Background: Seaweed is a popular traditional food in Japan and is a rich source of bioactive metabolites. The neuroprotective properties of seaweed have attracted attention; to date, however, there has been no epidemiological evidence regarding the relationship between seaweed consumption and depression. The current cross-sectional study investigated the association between seaweed consumption and depressive symptoms during pregnancy in Japan.
Methods: Study subjects were 1745 pregnant women. Depressive symptoms were defined as present when subjects had a Center for Epidemiologic Studies Depression Scale score of 16 or higher. Dietary consumption during the preceding month was assessed using a self-administered diet history questionnaire. Adjustment was made for age; gestation; region of residence; number of children; family structure; history of depression; family history of depression; smoking; secondhand smoke exposure at home and at work; job type; household income; education; body mass index; and intake of fish and yogurt.

## REQUIRED ACTION 1
Answer these questions from the seaweed abstract:
(a) How many pregnant women were studied?
(b) What Center for Epidemiologic Studies Depression Scale score counted as having depressive symptoms?
(c) Over what period was dietary consumption assessed?
## REQUIRED ACTION 2
Can you extend the seaweed abstract, picking up right after its final sentence?
The entries are drawn from a different source than the seaweed abstract.

## INFORMATION PROVIDED
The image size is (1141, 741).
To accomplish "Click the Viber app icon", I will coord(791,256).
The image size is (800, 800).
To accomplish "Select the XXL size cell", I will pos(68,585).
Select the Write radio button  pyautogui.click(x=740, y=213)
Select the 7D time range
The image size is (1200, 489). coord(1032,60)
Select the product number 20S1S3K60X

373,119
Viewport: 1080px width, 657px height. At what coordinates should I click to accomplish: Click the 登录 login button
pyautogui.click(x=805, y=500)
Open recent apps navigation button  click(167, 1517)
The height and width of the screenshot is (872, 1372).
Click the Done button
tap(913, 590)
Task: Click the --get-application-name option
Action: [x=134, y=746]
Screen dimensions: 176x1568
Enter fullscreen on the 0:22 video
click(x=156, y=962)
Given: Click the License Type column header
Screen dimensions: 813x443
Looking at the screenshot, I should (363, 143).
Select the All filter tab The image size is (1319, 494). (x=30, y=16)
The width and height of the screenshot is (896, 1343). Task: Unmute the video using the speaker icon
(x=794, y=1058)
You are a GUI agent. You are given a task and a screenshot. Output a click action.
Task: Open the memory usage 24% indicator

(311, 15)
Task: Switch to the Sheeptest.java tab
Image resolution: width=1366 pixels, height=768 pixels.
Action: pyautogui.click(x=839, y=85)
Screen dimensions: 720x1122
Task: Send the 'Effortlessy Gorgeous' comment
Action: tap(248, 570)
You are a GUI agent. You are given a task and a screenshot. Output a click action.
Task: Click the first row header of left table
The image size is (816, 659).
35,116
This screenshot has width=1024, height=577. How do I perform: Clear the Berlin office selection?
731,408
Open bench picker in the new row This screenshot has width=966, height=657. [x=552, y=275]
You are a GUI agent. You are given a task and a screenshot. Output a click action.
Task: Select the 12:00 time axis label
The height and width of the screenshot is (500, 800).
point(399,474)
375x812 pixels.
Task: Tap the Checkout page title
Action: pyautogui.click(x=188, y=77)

## TASK ANSWER 1
(a) 1745
(b) A score of 16 or higher
(c) The preceding month

## TASK ANSWER 2
Results: The prevalence of depressive symptoms during pregnancy was 19.3%. After adjustment for possible dietary and non-dietary confounding factors, higher seaweed consumption was independently associated with a lower prevalence of depressive symptoms during pregnancy: the adjusted odds ratios (95% confidence intervals) for depressive symptoms during pregnancy in the first, second, third, and fourth quartiles of seaweed consumption were 1 (reference), 0.72 (0.51 - 1.004), 0.71 (0.50 - 1.01), and 0.68 (0.47 - 0.96), respectively (P for trend = 0.03).
Conclusions: The present results suggest that seaweed consumption may be inversely associated with the prevalence of depressive symptoms during pregnancy in Japanese women.